Yawadwipa Ingin Bank Mutiara Bisa Kalahkan Bank Malaysia

Yawadwipa Ingin Bank Mutiara Bisa Kalahkan Bank Malaysia

- detikFinance
Selasa, 07 Feb 2012 11:18 WIB
Yawadwipa Ingin Bank Mutiara Bisa Kalahkan Bank Malaysia
Jakarta - Secara mengejutkan, perusahaan equity fund yang baru berdiri yaitu Yawadwipa Companies tertarik membeli Bank Mutiara (eks Bank Century) Rp 6,75 triliun. Meski baru sebatas minat, namun Yawadwipa mengaku sudah memiliki rencana besar untuk Bank Mutiara.
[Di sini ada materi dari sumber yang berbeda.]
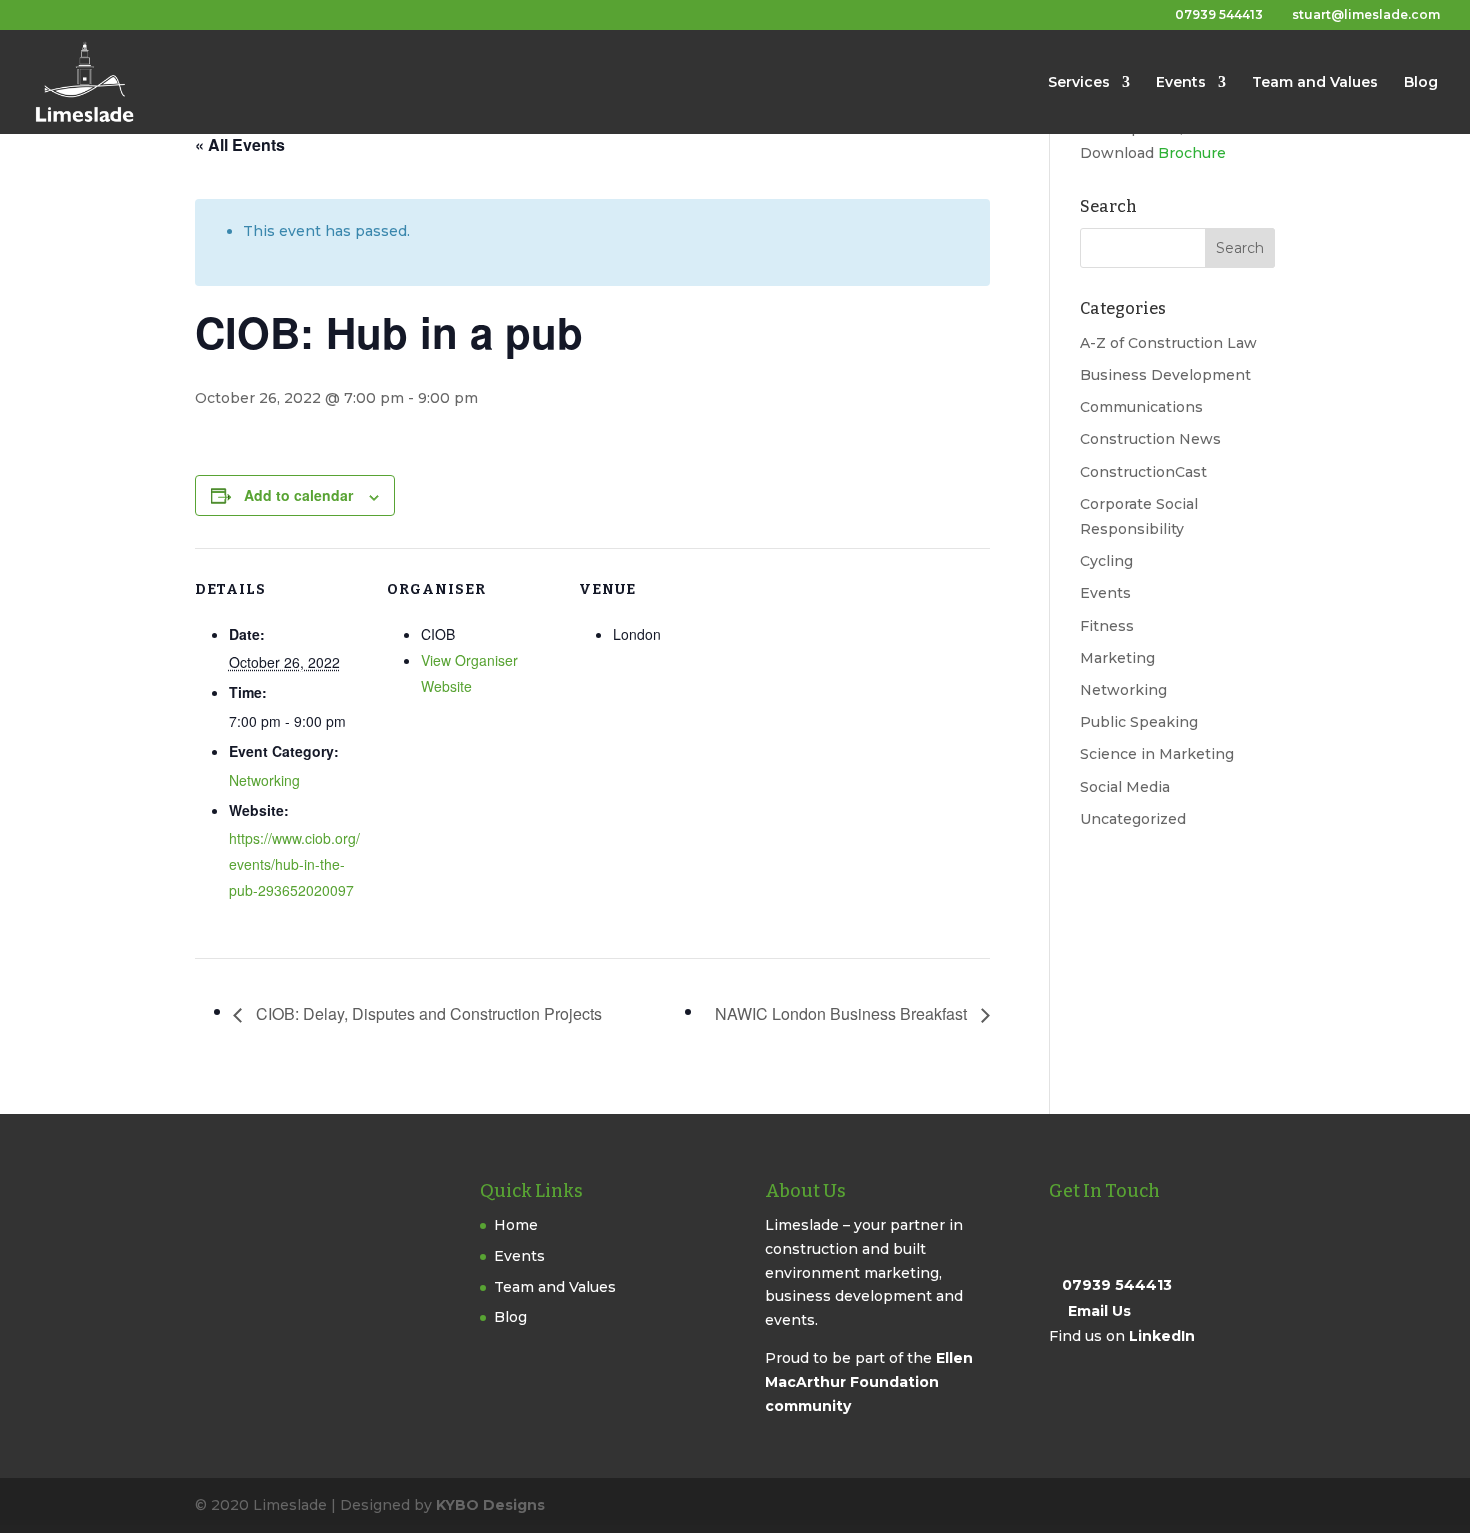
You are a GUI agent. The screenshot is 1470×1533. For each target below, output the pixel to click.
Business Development (1165, 375)
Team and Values (1315, 83)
Presiden Direktur Yawadwipa C. Christopher Holm mengatakan, pihaknya mempunya visi untuk Bank Mutiara ini, yakni akan dijadikan bank kelas regional pertama di Indonesia seperti bank asal Malaysia yakni CIMB dan Maybank.

"Mutiara bisa menjadi bank pertama di Indonesia yang berkelas regional seperti CIMB dan Maybank asal Malaysia. Memang akan banyak tantangan yang dihadapi ke depan," kata Holm kepada detikFinance, Selasa (7/2/2012).

SCROLL TO CONTINUE WITH CONTENT

Diakui Holm, sebelum memutuskan untuk membeli Bank Mutiara seharga US$ 750 juta atau sekitar Rp 6,75 triliun, Yawadwipa telah secara menyeluruh melihat kinerja operasi dan keuangan bank eks Century yang jadi korban krisis di 2008 ini.

"Kami siap untuk bekerjasama dengan manajemen Bank Mutiara soal rencana pembelian ini serta untuk menyiapkan strategi inisiatif soal langkah-langkah ke depan. Kami ingin bank ini menjadi kuat secara bisnis," jelas Holm.

Seperti diketahui, Yawadwipa baru saja berdiri awal tahun 2012. Saat ini perusahaan tersebut masih menyusun tim dan dana untuk akuisisi Bank Mutiara. Namun sayangnya, tidak disebutkan sumber pendanaan untuk aksi korporasi tersebut.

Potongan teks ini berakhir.